Relaxter kenniswerken met context aware support

Maya Sappelli
Maya Sappelli

Information overload leidt tot stress en stress leidt tot gezondheidsklachten. Kunnen we daaraan iets doen met slimme programma’s die relevante informatie voor ons sorteren en op het juiste moment aan ons presenteren? Wetenschapster Maya Sappelli onderzocht deze vraag in het kader van haar proefschrift en ontwikkelde al doende een algoritme voor context aware support. Dit op basis van een model dat ze Contextual Interactive Activation (CIA) noemt.

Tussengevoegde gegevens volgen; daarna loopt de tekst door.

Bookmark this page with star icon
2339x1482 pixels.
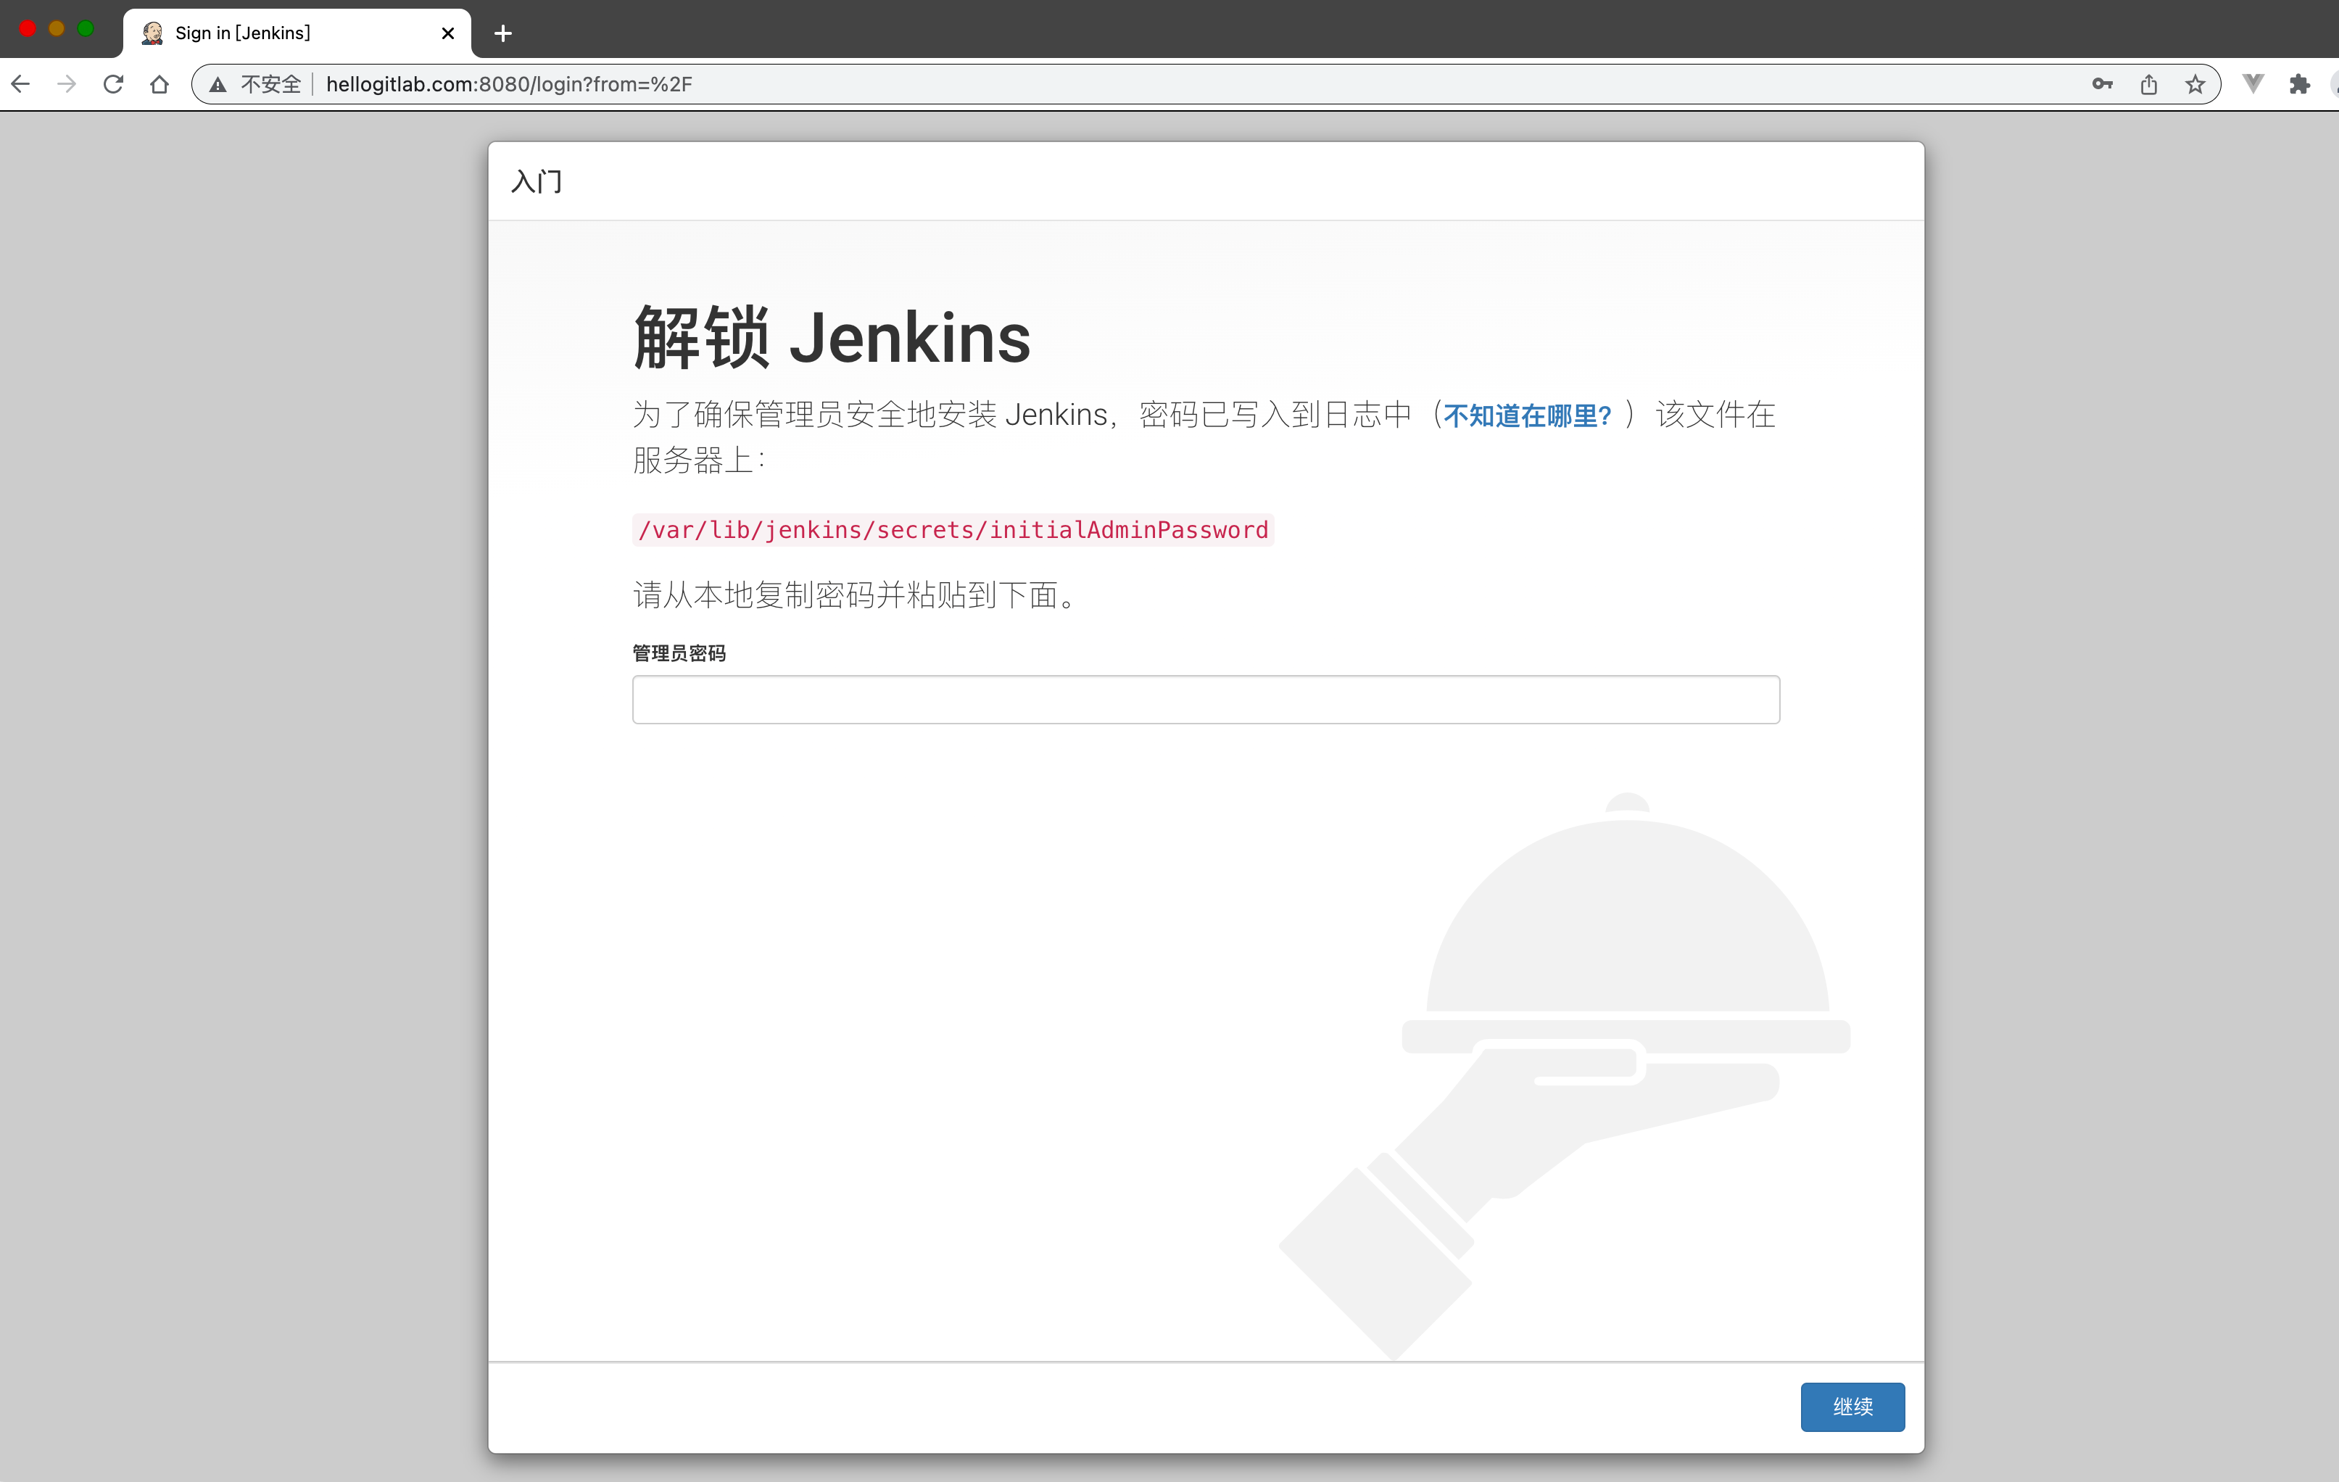[x=2195, y=84]
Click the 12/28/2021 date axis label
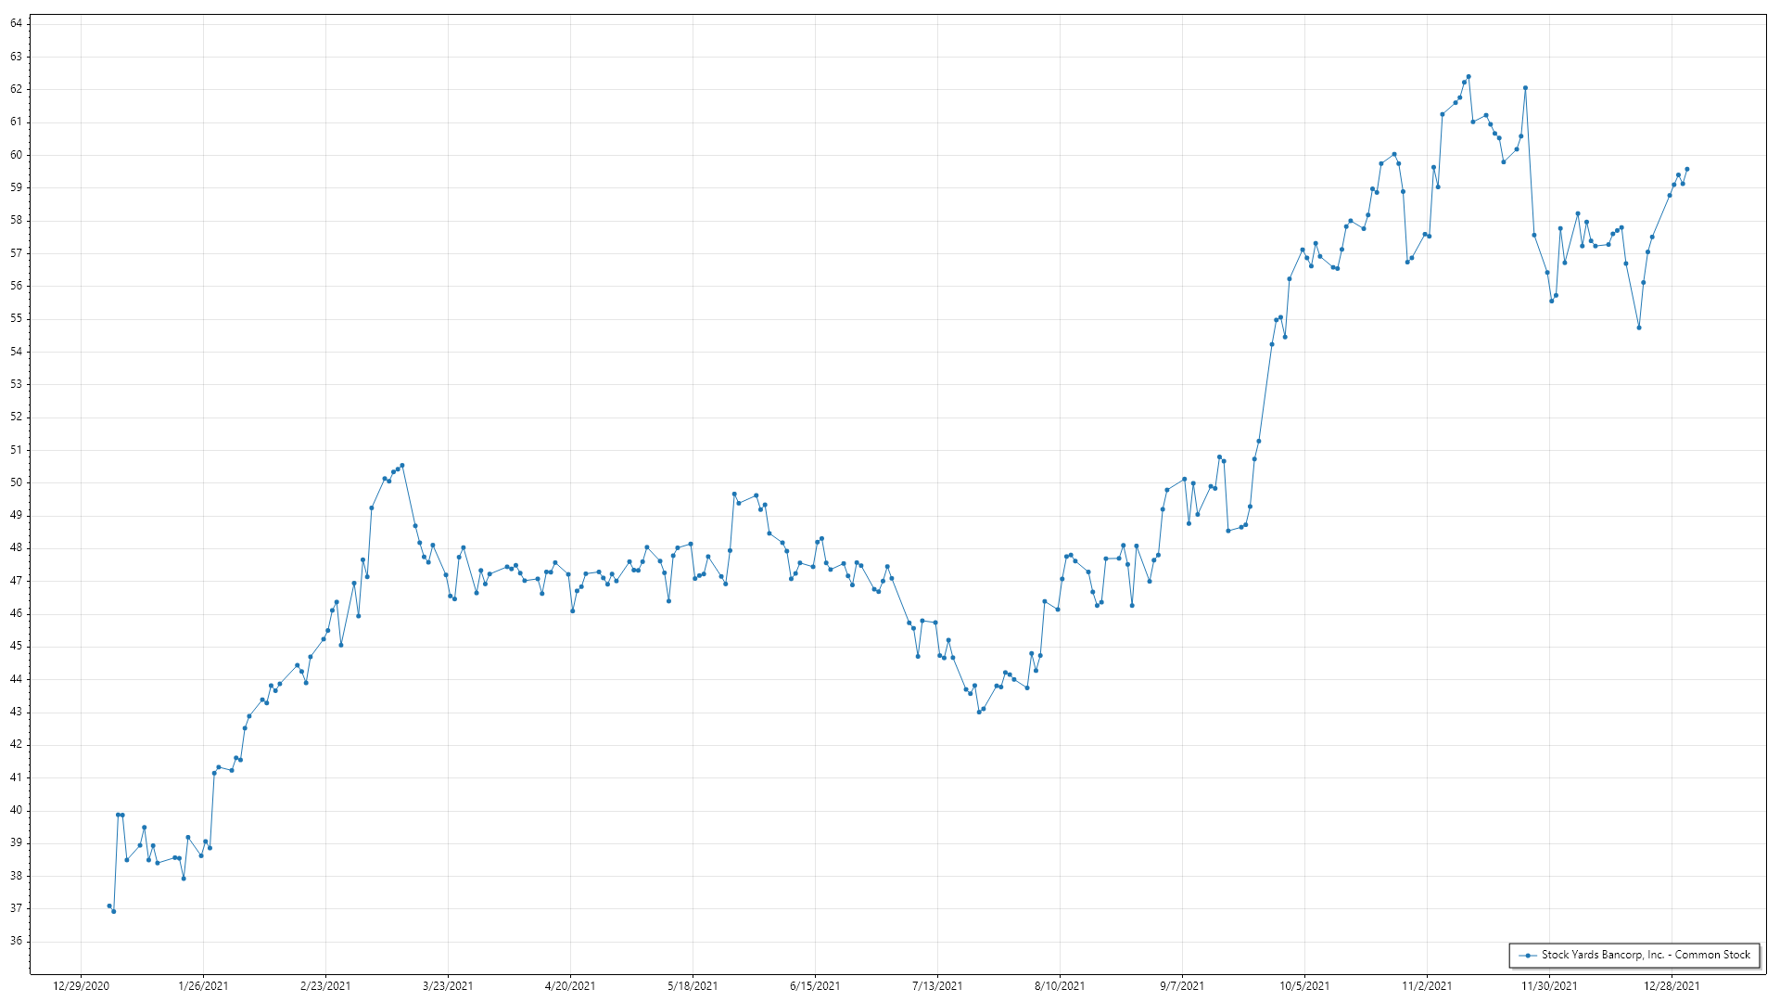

Maya Sappelli (1988) werkt bij TNO als wetenschapper en innovator text mining. Ze studeerde kunstmatige intelligentie en taalwetenschappen aan de Radboud Universiteit Nijmegen. De combinatie van beide disciplines bracht haar op het terrein van de taaltechnologie en dat is het achterliggende kennisgebied bij het onderzoek dat ze van 2011 tot 2015 deed voor haar dissertatie, getiteld ‘Knowledge Work in Context, User Centered Knowledge Worker Support’. Het is opgebouwd uit een reeks deelonderzoeken die ze in verschillende teams uitvoerde. De dissertatie is te downloaden op de website van de Radboud Universiteit (zie de QR-code aan het einde van dit artikel).
Sappelli deed haar onderzoek in drie stappen: data vergaren, modelleren annex programmeren, en testen. We gaan ze stuk voor stuk met haar langs.

Taken detecteren

“Het eerste dat je nodig hebt om een zelflerend systeem te bouwen, is een goede dataset”, steekt ze van wal. “We wilden begrijpen hoe kenniswerkers werken, zonder daarvoor teveel aan henzelf te vragen. Een van de wegen die we hiervoor bewandelden was het detecteren van taken in e-mail. Veel e-mails kun je namelijk relateren aan een taak. Bijvoorbeeld: je moet iemand bellen, je moet reageren, je moet iets uitzoeken, je moet je iets afvragen.” Als basis werden twee voor wetenschappelijk onderzoek beschikbare zakelijke e-mailsets gebruikt. Echte data uit echte bedrijfsomgevingen. Daarnaast simuleerden Sappelli en haar collega’s een werksituatie van kenniswerkers en observeerden ze de reacties als ze bepaalde acties ondernamen. Zoals het insturen van e-mail, het aanbieden van afleiding of het opvoeren van de tijdsdruk. Dit experiment leverde een derde dataset op. Deze zal te zijner tijd worden vrijgegeven als Open Data, benadrukt Sappelli. “Een van de dingen die ons in dit stadium van het onderzoek opvielen was dat zo’n taak, bijvoorbeeld het schrijven van een rapport, heel vaak aanleiding was voor een zoekactie op het web. Sommigen haalden daar dan met knippen en plakken informatie op, anderen stelden die liever zelf, in hun eigen bewoordingen, samen. De manier van werken verschilt dus per persoon. Daarmee wil je in je programma rekening houden.”

Projectherkenning

De volgende stap was cruciaal: het onderbrengen van deze data in een model. Hiervoor werd het bestaande Interactive Activation model gebruikt. Sappelli voegde daaraan het woord Contextual toe, waardoor het acroniem voor haar uitbreiding op dit basisalgoritme identiek werd aan dat van de Amerikaanse centrale inlichtingendienst. “Een knipoog”, bevestigt ze. “Maar die letter C moest er wel bij, omdat we met deze aanpak de context van een kenniswerker proberen te herkennen.”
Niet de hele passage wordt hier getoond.